El béisbol es un deporte netamente para hombres. Requiere mucha destreza e inteligencia a la hora de batear, fildear y correr las bases y hacer las estrategias.
Tiene algo especial que me tiene enamorada desde que comencé a entenderlo y a vivirlo. Mis padres y hermanos me dejaron ese gran legado en el ‘rey de los deportes’.
Me considero una mujer muy afortunada por haber escogido este estilo de vida, rodeada de niños, padres de familia, amigos, entrenadores, dirigentes, árbitros y peloteros. ¡Esto es maravilloso!

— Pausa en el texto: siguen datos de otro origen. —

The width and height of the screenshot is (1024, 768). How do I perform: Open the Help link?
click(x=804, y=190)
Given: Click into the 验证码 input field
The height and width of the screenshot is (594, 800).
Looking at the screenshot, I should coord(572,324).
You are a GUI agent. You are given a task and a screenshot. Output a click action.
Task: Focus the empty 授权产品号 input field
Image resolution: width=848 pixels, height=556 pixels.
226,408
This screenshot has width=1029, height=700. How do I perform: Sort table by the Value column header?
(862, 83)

De joven veía jugar sóftbol a mi papá en el estadio Miguel Medrano del barrio Crespo y luego a ver a mis dos hermanos Wilber y William Morales en el campo del colegio La Salle y en el estadio Once de Noviembre ‘Abel Leal’ cuando ellos jugaban en los equipos de Primera Categoría de ese entonces.

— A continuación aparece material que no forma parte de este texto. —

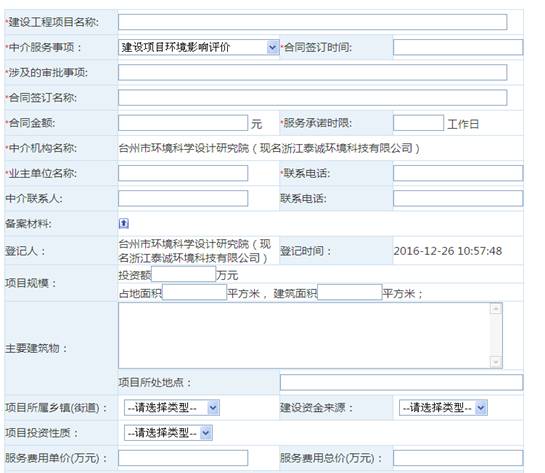Select the 中介联系人 text box
This screenshot has width=545, height=473.
[183, 198]
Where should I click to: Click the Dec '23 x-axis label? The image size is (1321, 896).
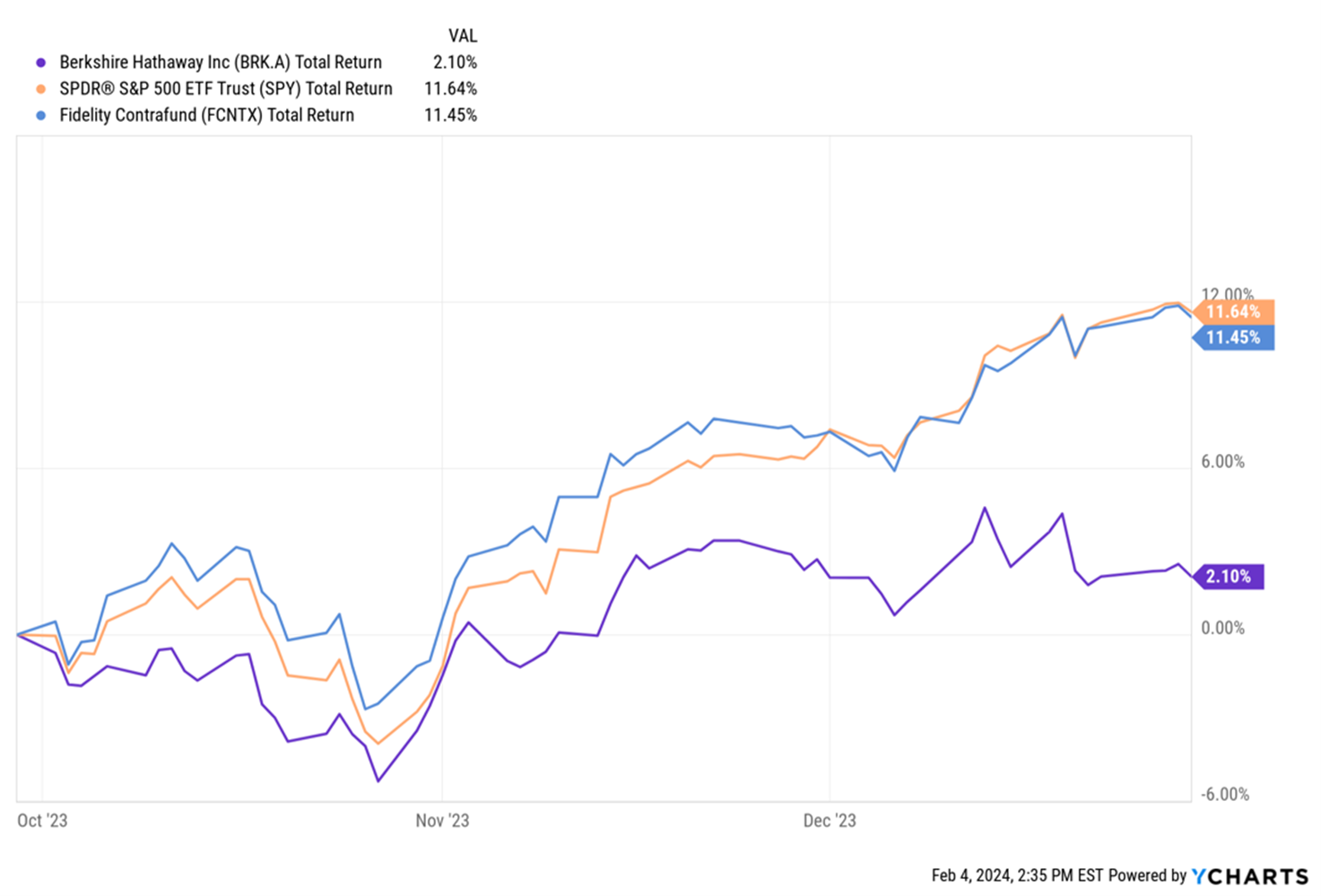coord(830,821)
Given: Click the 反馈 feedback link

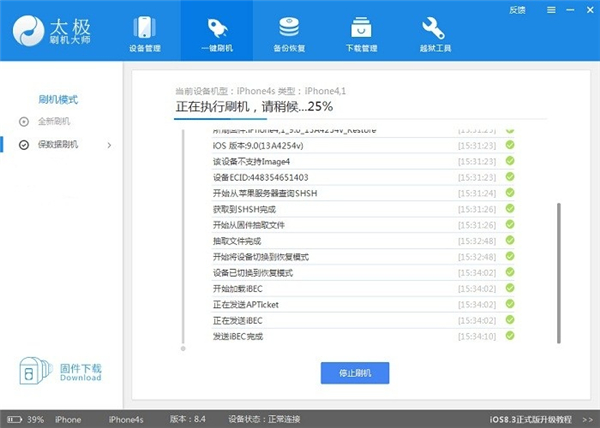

El amor por la pelota caliente fue creciendo como un río bajo un torrencial aguacero y ese enamoramiento llegó a su punto máximo cuando mi hijo mayor comenzó a jugar béisbol y yo lo llevaba a entrenar a los distintos estadios de la ciudad.
La gente comenzó a notar que yo tenía un don especial para convertirme en una líder natural, una dirigente con credibilidad, pues mi forma ser tan abierta y extrovertida me permitía relacionarme con muchas personas de todas las condiciones sociales.

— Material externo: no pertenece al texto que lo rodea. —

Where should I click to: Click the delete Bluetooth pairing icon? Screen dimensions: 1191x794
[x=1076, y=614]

El haber conocido al periodista y anotador Arnulfo Alcázar me permitió llegar a la Liga de Béisbol de Bolívar en la presidencia del difundo Raymundo Osorio.
Allí comencé a realizar la labor de coordinadora en la categoría Preinfantil.
Aprendí el arte de la anotación gracias a Arnulfo Alcázar y trabajando en la Liga tuve la dicha de ser varias veces delegada de los seleccionados de Bolívar a los torneos nacionales.
Las personas en esta bonita familia deportiva me comenzaron a llamar la ‘dama del béisbol’ porque siempre me veían en los campos y en los torneos locales, regionales y nacionales, siempre con una sonrisa.
La Federación Colombiana de Béisbol me dio la oportuniodad de ingresar a sus filas y con ellos sigo trabajando en los eventos que organizan.
He sido colaboradora en la parte logística de la Federación en las convocatorias de los seleccionales de Colombia a varios torneos internacionales.
Con Tito Quintero, el creador del Torneo de Desarrollo de Béisbol, he trabajado también como coordinadora de sus torneos de menores y eso me ha dado una gran experiencia en este tipo de labor.
Con el Club Profesional Tigres de Cartagena trabajé varias temporadas como coordinadora logística en la Liga Profesional de Béisbol.
Con esa experiencia adquirida fundé hace once años el Club Metropolotanos de Cartagena, una de las organizaciones deportivas más importantes del béisbol menor en Cartagena y Bolívar.
En la actualidad pertenecen a mi club más de 100 niños de diferentes barrios de La Heroica. Ellos no solo reciben una formación deportiva en cuanto al aprendizaje del béisbol sino que también los formamos como personas.
Le doy gracias a Dios, a mis dos hijos y a mi compañero por aporyarme cien por ciento y sin condiciones en mis actividades deportivas.
Me considero una mujer muy feliz por lo que he alcanzado y felicito también en este mes aquellas mujeres, que al igual que yo, han luchado para abrirse camino en este difícil mundo.
El Club Metropolitanos de Cartagena cumplieron 11 años en la pelota caliente de Bolívar. Su fundación fue un 20 de noviembre de 2018.
“Nuestra misión es que a través del béisbol podamos formar hombres de bien. Haciendo énfasis en que la educación y el deporte van tomadas de la mano”, dice Patricia Morales, la presidente de este club y quien es su principal motor.
“Debo darle gracias primero a Dios y a los padres de familia por el gran apoyo a este proyecto y por hacer que este club se haya posesionado en el béisbol de Bolívar”, agregó la dirigente.
Destacó que dos peloteros de este club fueron firmados para organizaciones de Grandes Ligas. Se trata de Dayán Frías (Indios de Cleveland) y Elí Morón (Dodgers de Los Ángeles).
Patricia destacó que el éxito de esta organización deportiva es el trabajo en equipo.